Measuring tape is a critical tool for following Zika virus-exposed children

A simple measuring tape could be the key to identifying which children could develop
neurological and developmental abnormalities from Zika virus exposure during gestation.
This is according to an invited commentary published July 7 in JAMA Network Open and
written by Sarah Mulkey, M.D., Ph.D., prenatal-neonatal neurologist in the Division of
Prenatal Pediatrics at Children's National Hospital.

Zika virus (ZIKV), first isolated in 1947 in the Ziika Forest in Uganda, made headlines in
2015-2016 for causing a widespread epidemic that spread through parts of North and
South America, several islands in the Pacific and parts of Southeast Asia. Although
previously linked with no or mild symptoms, researchers discovered during this epidemic
that Zika can cross from a pregnant woman to her gestating fetus, leading to a syndrome
marked by microcephaly (decreased brain growth), abnormal neurologic tone, vision and
hearing abnormalities, and joint contractures.

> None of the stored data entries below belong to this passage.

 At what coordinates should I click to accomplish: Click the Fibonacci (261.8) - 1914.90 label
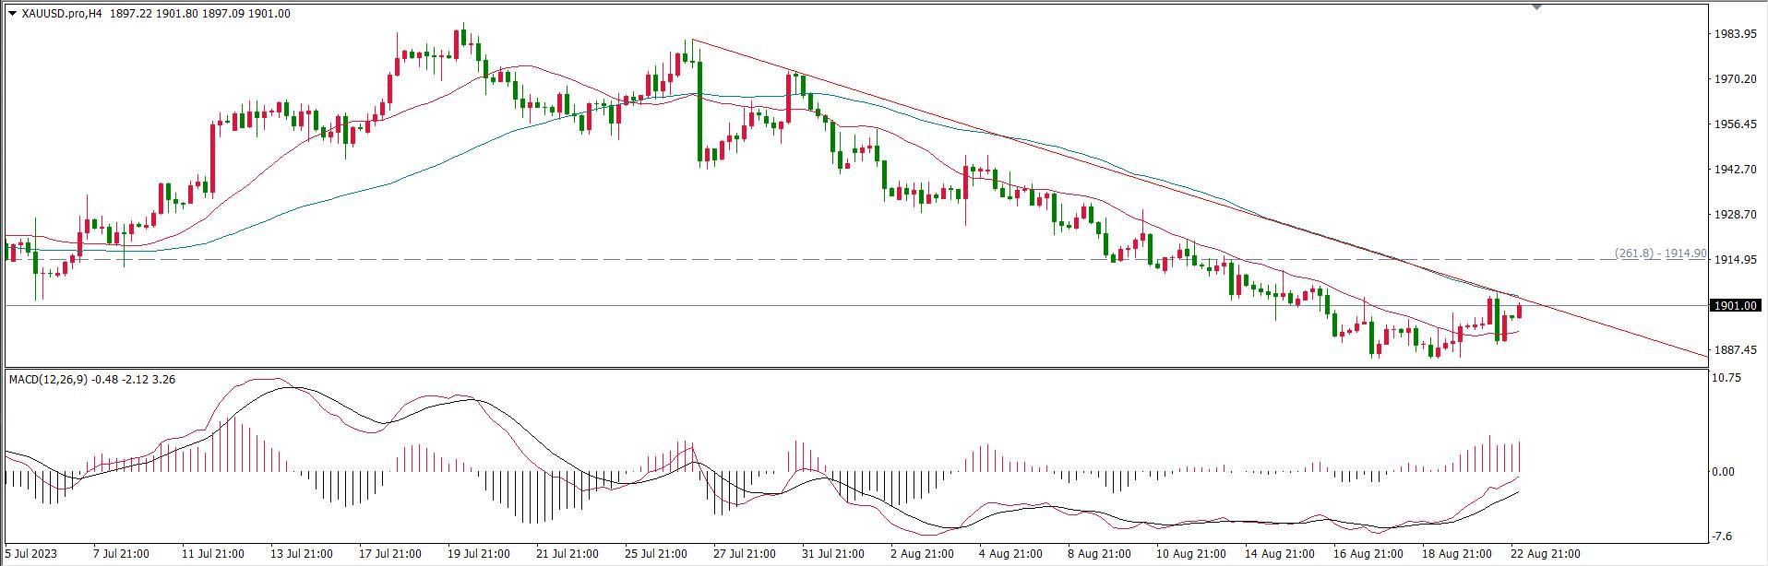[x=1659, y=254]
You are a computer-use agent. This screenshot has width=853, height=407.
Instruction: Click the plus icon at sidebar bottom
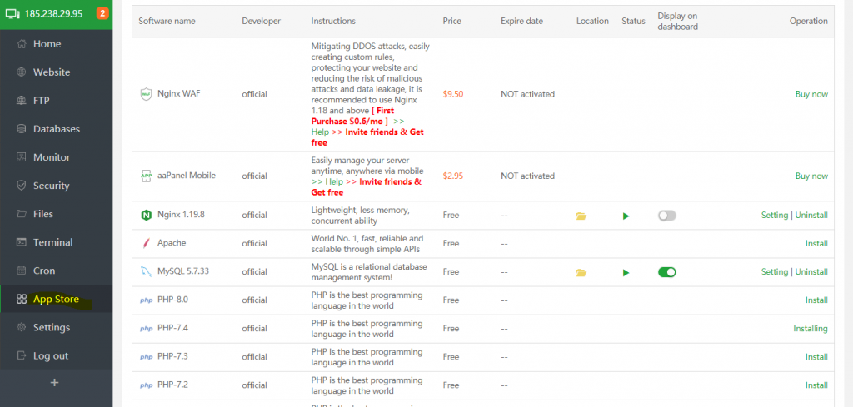tap(55, 383)
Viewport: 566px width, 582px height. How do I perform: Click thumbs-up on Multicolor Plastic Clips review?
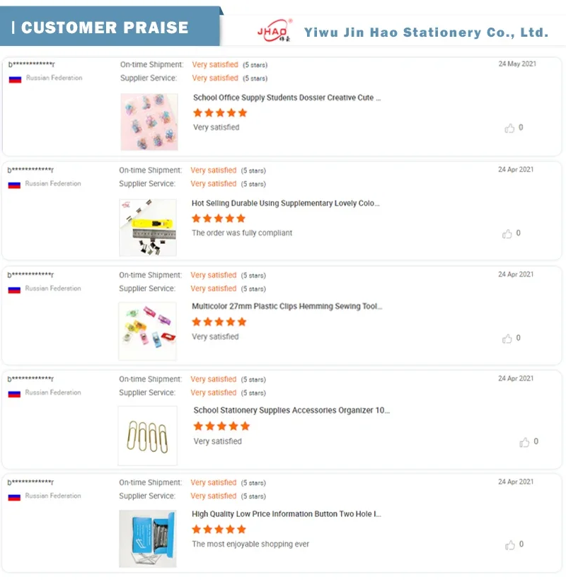507,339
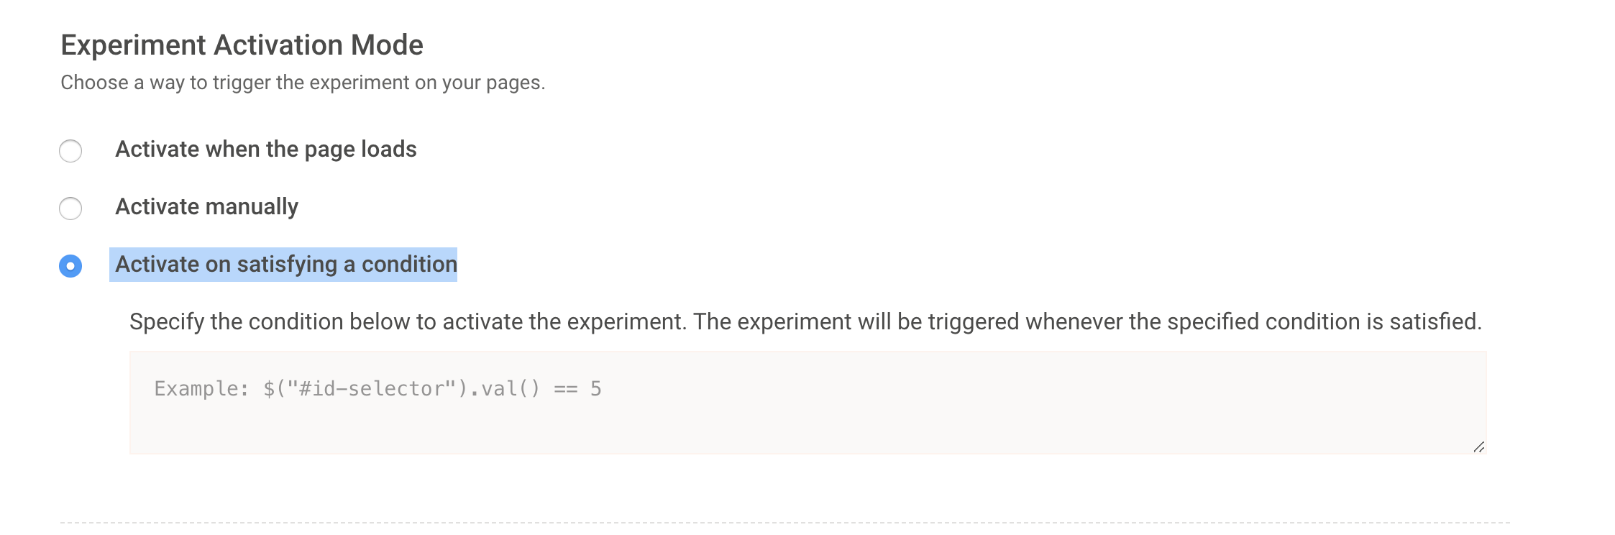Click the selected "Activate on satisfying a condition" radio
Image resolution: width=1615 pixels, height=535 pixels.
click(x=70, y=266)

"For the 90% to 95% of ZIKV-exposed infants who fortunately were not born with severe
abnormalities at birth and were normocephalic, our hope was that these children would
have normal neurodevelopmental outcomes," Dr. Mulkey writes in the commentary.
"Unfortunately, this has not been the case."

Her commentary expands on a study in the same issue entitled "Association between
exposure to antenatal Zika virus and anatomic and neurodevelopmental abnormalities in
children" by Cranston et al. In this study, the researchers find that head circumference --
a simple measure taken regularly at postnatal appointments in the U.S. -- can provide
insight into which children were most likely to develop neurologic abnormalities. Their
findings show that 68% of those whose head circumference was in the "normal" range at
birth developed neurologic problems. Those whose head circumference was at the
upper end of this range were significantly less likely to have abnormalities than those at
the lower end.

Just this single measurement offers considerable insight into the risk of developing
neurologic problems after Zika exposure. However, notes Dr. Mulkey, head
circumference growth trajectory is also key. Of the 162 infants whose heads were initially
in the normocephalic range at birth, about 10.5% went on to develop microcephaly in the
months after birth.

"Because early head growth trajectory is associated with cognitive outcomes in early
childhood," Dr. Mulkey writes, "following the head circumference percentile over time can
enable recognition of a child with increased risk for poor outcome who could benefit from
early intervention therapies."

This simple assessment could be significantly augmented with neuroimaging, she adds.
The study by Cranston et al., as well as others in the field, have shown that brain
imaging often reveals problems in ZIKV-exposed children, such as calcifications and
cerebral atrophy, even in those with normal head circumferences. This imaging doesn't
necessarily need to take place at birth, Dr. Mulkey says. Postnatal development of
microcephaly, failure to thrive or developmental delay can all be triggers for imaging later
on.

Together, Dr. Mulkey says, the study by Cranston et al. and others that focus on ZIKVexposed children support the need for following these patients long term. Children
exposed to ZIKV in the epidemic nearly five years ago are now approaching school age,
a time fraught with more complicated cognitive and social demands. Through her own
research at Children's National's Congenital Zika Virus Program and collaboration with
colleagues in Colombia, Dr. Mulkey is following multiple cohorts of ZIKV exposed
children as they grow. She recently published a study on neurological abnormalities in
one of these cohorts in JAMA Pediatrics in January 2020.

"It's really important to follow these children as long as possible so we'll really know the
outcomes of this virus," Dr. Mulkey says.